Caicun Zhou, MD, PhD
Department of Oncology, Shanghai Pulmonary Hospital, Affiliated to Tongji University School of Medicine, Shanghai, China

Prof. Dr. Caicun Zhou, PhD, MD, is director of the Department of Oncology, Shanghai Pulmonary Hospital, director of Cancer Institute of Tongji University Medical School, chairman of the Oncology Department of Tongji University. He studied in Japan for two years and was a visiting scientist in USA for half a year. Professor Zhou is a committee member of the Chinese Association of Lung Cancer and the Chinese Society of Clinical Oncology, and is a council member of the Shanghai Anti-cancer Association, the Shanghai Pneumonology Association, and the Shanghai Oncology Association. He serves as a member on the editorial boards of many scientific journals, including ‘Tumor’, ‘Chinese-German Journal of Clinical Oncology’, ‘China Oncology’ and the ‘Chinese Journal of Clinical Oncology’ and also associate editor of Lung Cancer. Professor Zhou was selected as an ‘Excellent learning pioneer’ by the Science and Technology Commission of Shanghai Municipality (STCSM) in 2006, and got grants from the National 863 project and five other key research projects of the STCSM. His major research interests are in customized and targeted therapy of lung cancer, and he has published over 100 papers in scientific journals.

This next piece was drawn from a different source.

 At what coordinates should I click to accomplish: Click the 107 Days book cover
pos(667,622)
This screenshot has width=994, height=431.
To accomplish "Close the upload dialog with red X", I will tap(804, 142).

Raymond U. Osarogiagbon, MBBS, FACP
Director, Multidisciplinary Thoracic Oncology Program, Baptist Cancer Center, Memphis, TN, USA; Director, Thoracic Oncology Research Group.

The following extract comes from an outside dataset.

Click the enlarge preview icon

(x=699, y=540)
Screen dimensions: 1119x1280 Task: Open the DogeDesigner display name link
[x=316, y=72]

Dr. Osarogiagbon is a Research Professor at Vanderbilt University, a Research Member of the Vanderbilt Ingram Cancer Center, and a member of the Lung Cancer Disparities Center of the Harvard School of Public Health. He is board certified in the Internal Medicine subspecialties of Hematology and Medical Oncology, a Fellow of the American College of Physicians. He is a member of the Alpha Omega Alpha Honor Medical Society, American Society of Clinical Oncology, American Society of Hematology, the Fleischner Society, and the International Association for the Study of Lung Cancer. Dr. Osarogiagbon is the Principal Investigator of three major active US National Institutes of Health-funded projects: a Cancer Moonshot award, 1UM1CA233080-01 SIMPRO Research Center: Integration and Implementation of PROs for Symptom Management in Oncology Practice; an R01 award, 2R01CA172253 Improving pathologic nodal staging of resected lung cancer; and 1UG1CA189873-01 Baptist Health System/ Mid-South NCORP Minority Underserved Consortium.

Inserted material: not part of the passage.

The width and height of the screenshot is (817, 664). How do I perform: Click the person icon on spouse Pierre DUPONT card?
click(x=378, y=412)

Dr. Osarogiagbon’s research interests center around improving population-based systems of care, improving accuracy of cancer staging and evaluating the biologic drivers of outcome differences in potentially curable lung cancer. He is a member of the Health Services Organization and Delivery study section of the US National Institutes of Health, member of the NIH Cancer Prevention Steering Committee, leader of the NIH Cancer Screening and Prevention Research Interest Group, co-chair of SWOG Early Lung Cancer Sub-Committee, a member of the SWOG Board of Governors and member of the Hope Foundation for Cancer Research. In the IASLC, Dr. Osarogiagbon is the current Chairman of the Membership Committee, a member of the Staging and Prognostic Factors Committee, member of the Molecular Staging Sub-Committee and a member of the Strategic Planning Committee.